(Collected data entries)
========================================
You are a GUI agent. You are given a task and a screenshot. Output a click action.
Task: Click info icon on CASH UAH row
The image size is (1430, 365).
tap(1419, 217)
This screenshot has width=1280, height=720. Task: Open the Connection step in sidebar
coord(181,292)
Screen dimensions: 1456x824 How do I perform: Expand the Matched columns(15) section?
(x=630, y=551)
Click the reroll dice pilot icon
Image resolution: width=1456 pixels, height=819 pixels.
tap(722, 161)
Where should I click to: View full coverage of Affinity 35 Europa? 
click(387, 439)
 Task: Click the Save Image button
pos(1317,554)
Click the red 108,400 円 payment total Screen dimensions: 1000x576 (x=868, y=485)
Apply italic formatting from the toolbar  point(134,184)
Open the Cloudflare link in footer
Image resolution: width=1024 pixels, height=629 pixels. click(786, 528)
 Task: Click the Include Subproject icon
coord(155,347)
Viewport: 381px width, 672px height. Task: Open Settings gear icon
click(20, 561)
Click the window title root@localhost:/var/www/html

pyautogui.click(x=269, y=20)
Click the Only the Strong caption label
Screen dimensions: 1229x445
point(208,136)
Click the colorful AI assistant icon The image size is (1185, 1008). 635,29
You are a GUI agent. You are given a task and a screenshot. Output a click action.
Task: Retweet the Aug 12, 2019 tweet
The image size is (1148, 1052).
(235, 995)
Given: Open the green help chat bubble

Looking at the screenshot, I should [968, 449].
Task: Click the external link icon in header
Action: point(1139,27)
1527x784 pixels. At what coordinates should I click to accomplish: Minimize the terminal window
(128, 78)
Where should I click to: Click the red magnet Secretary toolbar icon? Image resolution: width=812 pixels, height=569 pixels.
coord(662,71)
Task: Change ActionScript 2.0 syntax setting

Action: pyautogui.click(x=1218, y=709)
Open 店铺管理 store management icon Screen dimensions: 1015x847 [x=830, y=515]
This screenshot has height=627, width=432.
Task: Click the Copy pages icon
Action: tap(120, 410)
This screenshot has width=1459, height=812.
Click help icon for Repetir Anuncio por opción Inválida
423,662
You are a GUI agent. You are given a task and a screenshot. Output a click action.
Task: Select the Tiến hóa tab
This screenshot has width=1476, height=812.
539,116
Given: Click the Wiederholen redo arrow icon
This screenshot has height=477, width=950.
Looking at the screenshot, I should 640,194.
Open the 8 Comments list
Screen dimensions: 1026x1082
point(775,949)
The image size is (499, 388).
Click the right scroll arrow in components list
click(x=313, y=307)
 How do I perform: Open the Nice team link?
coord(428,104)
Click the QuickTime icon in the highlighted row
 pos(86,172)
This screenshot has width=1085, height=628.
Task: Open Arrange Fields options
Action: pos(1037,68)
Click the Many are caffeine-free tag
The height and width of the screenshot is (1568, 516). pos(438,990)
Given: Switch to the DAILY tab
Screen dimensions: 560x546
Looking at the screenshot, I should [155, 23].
========================================
* **What you are asked to do**: Please print the records above exactly from their first line. End with the line containing "Apply italic formatting", and include it.

* **Expected answer**:
You are a GUI agent. You are given a task and a screenshot. Output a click action.
Task: Click info icon on CASH UAH row
The image size is (1430, 365).
tap(1419, 217)
This screenshot has width=1280, height=720. Task: Open the Connection step in sidebar
coord(181,292)
Screen dimensions: 1456x824 How do I perform: Expand the Matched columns(15) section?
(x=630, y=551)
Click the reroll dice pilot icon
Image resolution: width=1456 pixels, height=819 pixels.
tap(722, 161)
Where should I click to: View full coverage of Affinity 35 Europa? 
click(387, 439)
 Task: Click the Save Image button
pos(1317,554)
Click the red 108,400 円 payment total Screen dimensions: 1000x576 (x=868, y=485)
Apply italic formatting from the toolbar  point(134,184)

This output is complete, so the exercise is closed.